どうやら逃げている間にシュートホースとスペルゴートの攻撃を受けたらしく、所々に傷が見られる。
で、そんな子供に対して俺は、
「『逃げるなら俺に付いて来い!セーフティポイントまで誘導する!』」
「は、はい!?」
≪大声≫で後続のモンスターをビビらせつつ、子供が俺の横に来るまで待って先導を開始する。
「す、すみません!こんな事に巻き込んで…ひっ!」
子供の顔の横をシュートホースの鬣が通過していく。
が、俺はそれを横目に走り続ける。なにせ、
「心配するな。先導ぐらいならHASOのシステム上、俺はあいつらの攻撃対象にならないからな。」
「えっ、あっ、そう言えばそうでしたね。」
さて、なぜHASOでMPKをするのが難しいかを改めて説明しよう。
と言っても理由としては単純でHASOのモンスターは最初にターゲットしたPTまたは同盟以外は攻撃を受けたり、ターゲットしたPTに何かしらの支援(【ヒール】など)を行わない限りは無視する。というシステムになっているだけで、このシステムがあるおかげでこちらから手を出したりしなければトレインのど真ん中に居ても流れ弾以外の攻撃をされないようになっているのだ。

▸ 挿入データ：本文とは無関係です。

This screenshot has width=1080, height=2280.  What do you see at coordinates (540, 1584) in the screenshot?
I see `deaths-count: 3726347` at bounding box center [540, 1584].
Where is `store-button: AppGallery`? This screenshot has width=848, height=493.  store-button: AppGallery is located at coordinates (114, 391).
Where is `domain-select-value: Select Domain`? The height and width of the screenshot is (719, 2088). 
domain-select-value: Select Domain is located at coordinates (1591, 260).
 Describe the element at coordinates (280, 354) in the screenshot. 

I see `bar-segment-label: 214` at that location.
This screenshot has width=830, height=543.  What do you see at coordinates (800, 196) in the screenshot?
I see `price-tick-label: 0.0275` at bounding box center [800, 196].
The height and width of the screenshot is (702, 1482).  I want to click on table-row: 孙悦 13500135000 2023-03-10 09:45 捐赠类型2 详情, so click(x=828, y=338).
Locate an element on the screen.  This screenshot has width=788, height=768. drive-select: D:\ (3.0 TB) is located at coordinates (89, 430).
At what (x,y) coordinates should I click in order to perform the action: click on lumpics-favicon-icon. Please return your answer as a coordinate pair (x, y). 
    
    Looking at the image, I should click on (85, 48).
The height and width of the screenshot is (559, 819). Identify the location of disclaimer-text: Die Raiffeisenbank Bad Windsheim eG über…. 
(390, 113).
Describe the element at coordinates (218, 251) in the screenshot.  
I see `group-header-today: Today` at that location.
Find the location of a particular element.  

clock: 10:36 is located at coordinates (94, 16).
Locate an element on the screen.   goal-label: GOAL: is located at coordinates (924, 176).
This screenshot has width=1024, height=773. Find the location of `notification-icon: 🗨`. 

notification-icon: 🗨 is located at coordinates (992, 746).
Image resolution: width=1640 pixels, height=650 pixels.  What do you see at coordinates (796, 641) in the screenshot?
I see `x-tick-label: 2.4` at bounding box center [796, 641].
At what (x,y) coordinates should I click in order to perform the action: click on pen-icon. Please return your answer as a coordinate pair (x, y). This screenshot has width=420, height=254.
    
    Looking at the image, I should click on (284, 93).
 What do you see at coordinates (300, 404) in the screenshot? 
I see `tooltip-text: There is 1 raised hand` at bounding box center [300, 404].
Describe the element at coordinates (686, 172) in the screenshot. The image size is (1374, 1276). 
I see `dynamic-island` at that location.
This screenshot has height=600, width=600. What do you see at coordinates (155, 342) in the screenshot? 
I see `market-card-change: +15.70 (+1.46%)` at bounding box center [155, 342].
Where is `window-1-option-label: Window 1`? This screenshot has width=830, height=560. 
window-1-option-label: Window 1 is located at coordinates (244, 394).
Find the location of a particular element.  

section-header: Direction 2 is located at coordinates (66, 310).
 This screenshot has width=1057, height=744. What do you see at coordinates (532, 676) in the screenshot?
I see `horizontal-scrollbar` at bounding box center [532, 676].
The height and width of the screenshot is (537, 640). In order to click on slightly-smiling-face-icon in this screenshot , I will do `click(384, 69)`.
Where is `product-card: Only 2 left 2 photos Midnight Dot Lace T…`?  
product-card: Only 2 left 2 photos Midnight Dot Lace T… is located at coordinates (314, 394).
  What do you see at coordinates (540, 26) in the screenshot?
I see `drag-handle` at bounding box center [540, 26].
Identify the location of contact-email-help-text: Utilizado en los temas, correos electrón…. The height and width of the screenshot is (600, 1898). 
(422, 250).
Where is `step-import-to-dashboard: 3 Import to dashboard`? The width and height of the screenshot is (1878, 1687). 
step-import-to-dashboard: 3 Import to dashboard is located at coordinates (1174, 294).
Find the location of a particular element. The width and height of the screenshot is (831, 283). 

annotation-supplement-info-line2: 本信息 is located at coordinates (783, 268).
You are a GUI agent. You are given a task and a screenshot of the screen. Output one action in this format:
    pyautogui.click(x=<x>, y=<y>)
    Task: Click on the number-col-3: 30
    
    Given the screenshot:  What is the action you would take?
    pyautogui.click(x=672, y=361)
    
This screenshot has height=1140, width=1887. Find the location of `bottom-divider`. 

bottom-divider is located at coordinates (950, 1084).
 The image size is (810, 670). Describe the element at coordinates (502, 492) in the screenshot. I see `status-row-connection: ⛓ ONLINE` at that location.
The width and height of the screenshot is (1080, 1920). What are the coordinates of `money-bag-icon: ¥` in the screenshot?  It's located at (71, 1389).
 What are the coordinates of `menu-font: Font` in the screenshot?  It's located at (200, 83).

なので、俺が今やっている先導ぐらいなら俺はターゲットにされないので流れ弾以外は気をつけなくても問題ないのである。
「ひっ……はっ……」
ただ、時折飛んでくる攻撃の威力を考えると、このままこの子がセーフティポイントにたどり着けるか怪しいところではある。
「しょうがない。【ヒール】」
「えっ!?」
なので止むを得ず【ヒール】を使用して子供のHPを回復。
ついでに進路上にいたクロスシープを掴んで俺もターゲットとして認識した魔物たちに向かって投げつける。
「「「メエエエェェェ!?」」」「「ヒヒンゥン!?」」
俺の投げつけたクロスシープは当然のように敵集団に突っ込み、まるでボウリングのピンでも倒すかのように衝突の連鎖が巻き起こり、辺り一帯にモンスターたちの悲鳴が響き渡る。
うーん。何匹か将棋倒しになって倒したかもしれん。
「よし!今の内に距離を稼いで逃げ切るぞ!」
「は、はい!!」
そして俺たちは将棋倒しになってもがき、立ち上がって再び俺たちを襲おうとしているモンスターたちを尻目にセーフティポイントに逃げ込んだのであった。
羊ボウリング。ピンは馬と山羊と羊です。